Second of all, I think if Base is going to provide these functions, it's worth having Base do them right rather than rely on external packages to patch performance problems.

musm commented 4 years ago

There is an 10-15% speed increase in performance between NaNMath.sin and Base.sin due to the fact that Base.sin is completely implemented in julia based on the openlibm code, while NaNMath.sin is calling the openlibm library directly, and the Julia implementation runs faster. This entirely explains the performance difference between NaNMath.sin and Base.sin.

Second, if you implement Base.sin and remove the domain errors and purely uses NaN to signal error behavior, this leads to zero difference in performance.

If the compiler knew that Base.sin or NaNMath.sin were pure functions, then all three of those benchmarks would be the same.

So, we have just explained why NaNMath is slightly slower.

Let's examine:

           @btime $v .+ $sinx # ex1
           @btime $v .+ sin($x) # ex2

You are comparing summing two arrays (ex1) vs summing two arrays and computing sin (ex2). Just look at the timings. In ex1 it's 0.02 ns, there's no way to compute sin over an array in 0.02ns.

Please look at: https://gist.github.com/musm/1080639da2c5575cfe0fca39d77f70b6

So I see no performance issues

MasonProtter commented 4 years ago

@musm the entire point I’m highlighting here is that the functions being pure allows optimizations like hoisting out of loops. I know sin can’t be computed that fast, I want the compiler to be able to use constant propagation and compile time evaluation on these functions.

vchuravy commented 4 years ago

The most important optimization we are currently missing is LICM (loop invariant code motion) and I have been thinking about how we might get there and IIUC it doesn't require a change in error behavior.
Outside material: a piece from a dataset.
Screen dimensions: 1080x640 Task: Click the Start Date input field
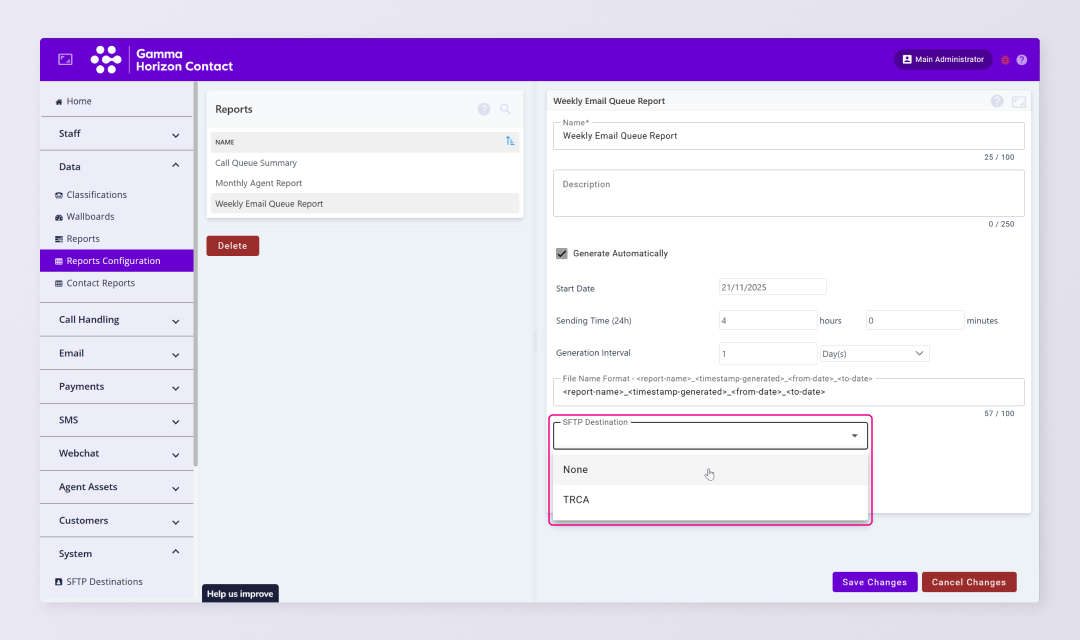(x=772, y=287)
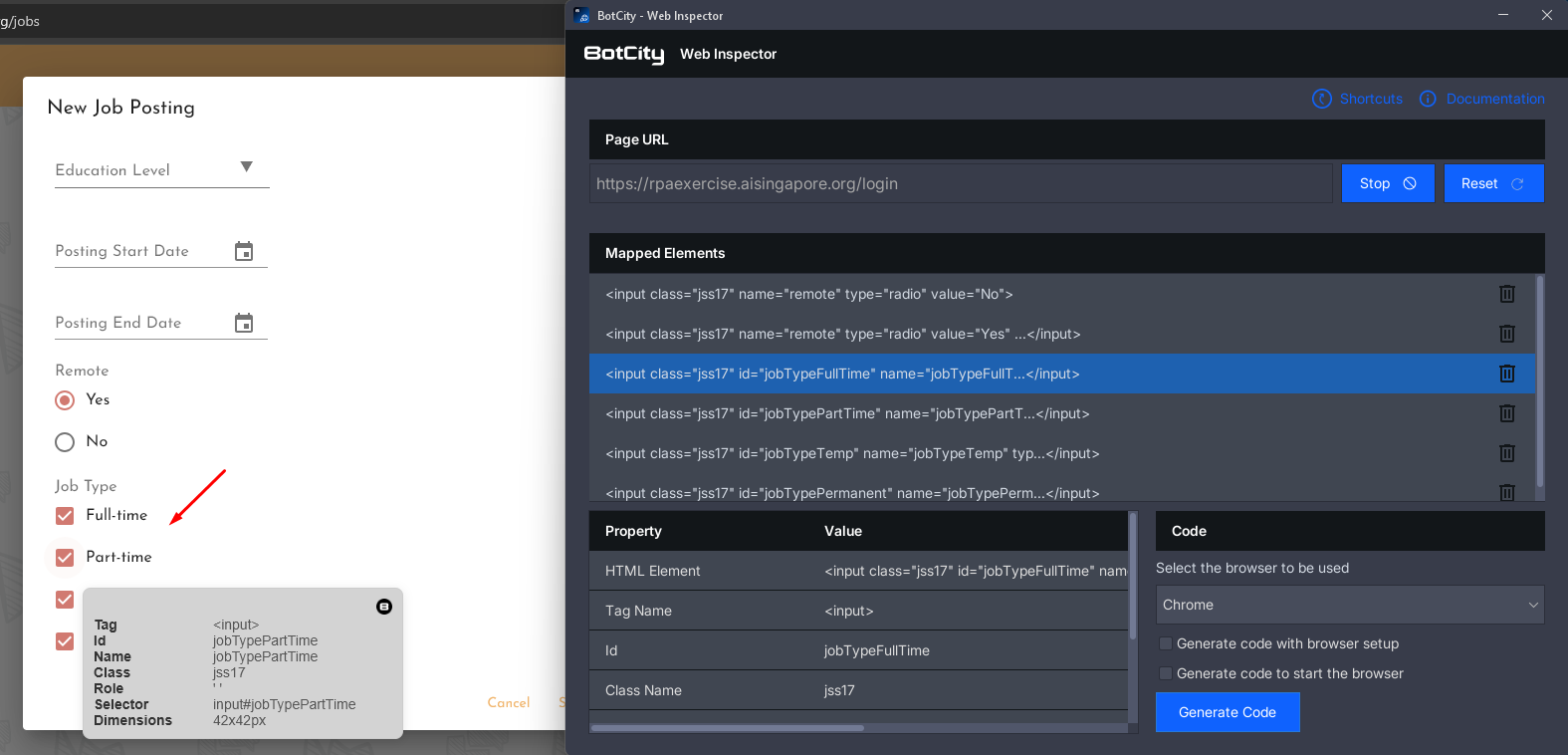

To explain why let's look at a function we currently fail to optimize.

function f(x, A)
  for i in 1:length(A)
      A[i] = A[i] + sin(x)
  end
end

This turns into:

@label Entry
    N = length(A)

@label EntryCheck
    cond = N > 0
   !cond && @goto Exit

@label LoopHeader
   i = 0

@label Loop
   i += 1
   A[i] = A[i] + sin(x)
   cond = i < N
   cond && @goto Loop

@label Exit
   return

This is valid Julia code, but I find it useful to have names for the regions of code. We want to move sin(x) out of Loop and currently LLVM can't do this for us because it can't prove that the call to sin is side-effect-free. The kinds of side effect to worry about are:

  1. Throws an error
  2. Accesses global memory (does the behavior change with the outside world or changes the outside world)
  3. Writes to memory passed as an argument
  4. Reading from memory passed as an argument

Functions we can't hoist fall into buckets 2. or 3. Bucket 4. we can hoist if the memory read from is loop invariant, and functions in bucket 1. can be generally hoisted, but need to be hoisted to the right location.

Ideally we want to hoist to the BB called Entry, but for that to be true we must prove that we can at least execute the function once. If we hoist sin there and x=Inf and length(A)==0 we would cause a spurious exception and changed semantics. But fear not we can still hoist the function into the BB labeled LoopHeader. Where we guarantee that the code will only be executed when the loop will be executed at least once.

I might have missed some finer details, but generally speaking throwing as a side-effect is fine.